To reach the most remote stretches along the Chesapeake Bay, visitors to the Eastern Shore typically head south. Cities like St. Michaels or Cambridge are an easy drive for those who want a taste of watermen history and the local shellfish.

If, instead, you leave the confines of Route 50 and head north, Eastern Neck National Wildlife Refuge offers quiet expanses of tidal wetlands, forest and farmland, all within sight of the Bay Bridge. In winter, when its waters support thousands of tundra swans and other waterfowl, visitation gets a boost from a series of guided Winter Walks. However, you’ll find people to be rare here—as they have been for centuries.

Aerial view of island covered with forest and farmland

For centuries, Eastern Neck was owned by a family of farmers, and much of the island remains farmland.

Surrounded by the Chester River, Eastern Neck spans 2,285 acres in Kent County, Maryland. And based on the age of a skeleton discovered on the island, it has a history of human use dating back at least to 1,300 B.C.

When John Smith explored the area in 1608, he encountered the Ozinies, part of the Algonquian-speaking Nanticokes, who used the island as a base for harvesting shellfish.

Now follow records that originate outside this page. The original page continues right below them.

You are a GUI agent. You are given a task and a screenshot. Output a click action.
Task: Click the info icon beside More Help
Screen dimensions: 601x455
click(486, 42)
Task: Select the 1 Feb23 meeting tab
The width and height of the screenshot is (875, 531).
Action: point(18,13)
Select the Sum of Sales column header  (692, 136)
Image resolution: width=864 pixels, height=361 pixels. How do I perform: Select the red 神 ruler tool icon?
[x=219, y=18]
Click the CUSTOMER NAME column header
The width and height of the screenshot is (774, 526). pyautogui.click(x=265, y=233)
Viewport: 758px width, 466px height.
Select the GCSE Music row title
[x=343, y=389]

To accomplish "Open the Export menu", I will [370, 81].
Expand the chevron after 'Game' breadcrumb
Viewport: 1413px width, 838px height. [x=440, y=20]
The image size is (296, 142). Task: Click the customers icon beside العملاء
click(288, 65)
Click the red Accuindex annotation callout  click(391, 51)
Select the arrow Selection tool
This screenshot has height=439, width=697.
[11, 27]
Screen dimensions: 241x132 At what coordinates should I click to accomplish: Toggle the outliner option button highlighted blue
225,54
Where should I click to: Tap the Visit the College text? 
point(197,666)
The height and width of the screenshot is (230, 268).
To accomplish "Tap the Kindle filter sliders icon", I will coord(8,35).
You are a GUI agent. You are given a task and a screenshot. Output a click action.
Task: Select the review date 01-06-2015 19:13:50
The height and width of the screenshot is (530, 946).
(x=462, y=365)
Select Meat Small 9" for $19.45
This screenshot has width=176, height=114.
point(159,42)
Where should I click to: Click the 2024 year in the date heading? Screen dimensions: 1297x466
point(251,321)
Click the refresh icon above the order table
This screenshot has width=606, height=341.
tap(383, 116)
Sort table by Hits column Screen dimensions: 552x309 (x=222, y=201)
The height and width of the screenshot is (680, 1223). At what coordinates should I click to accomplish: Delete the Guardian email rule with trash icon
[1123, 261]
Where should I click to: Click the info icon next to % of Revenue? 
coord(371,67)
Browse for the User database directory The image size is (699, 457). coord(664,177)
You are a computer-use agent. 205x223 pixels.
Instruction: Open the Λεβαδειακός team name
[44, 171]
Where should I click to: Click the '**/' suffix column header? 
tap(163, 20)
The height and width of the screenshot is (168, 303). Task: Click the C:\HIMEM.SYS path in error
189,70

From the mid-1600s to 1902, a farmer named Joseph Wickes and his descendants owned the island. As the prospect of a 293-lot residential development loomed in the 1950s, local residents appealed to the federal government, and the U.S. Fish & Wildlife Service acquired the entire island in the 1960s. Today, a sign marks the site of Wickliffe, the family home that no longer stands. Nearby, a 1930s hunting lodge now serves as a refuge office, bookstore and gift shop staffed by volunteers from the Friends of Eastern Neck. The island is also part of the Chesapeake Gateways Network.

Over the course of an hour on a January day, it was possible to see more marsh boardwalks than people. And two bald eagles stood sentry on opposite sides of the road through the island, with scarcely a traveler passing between them.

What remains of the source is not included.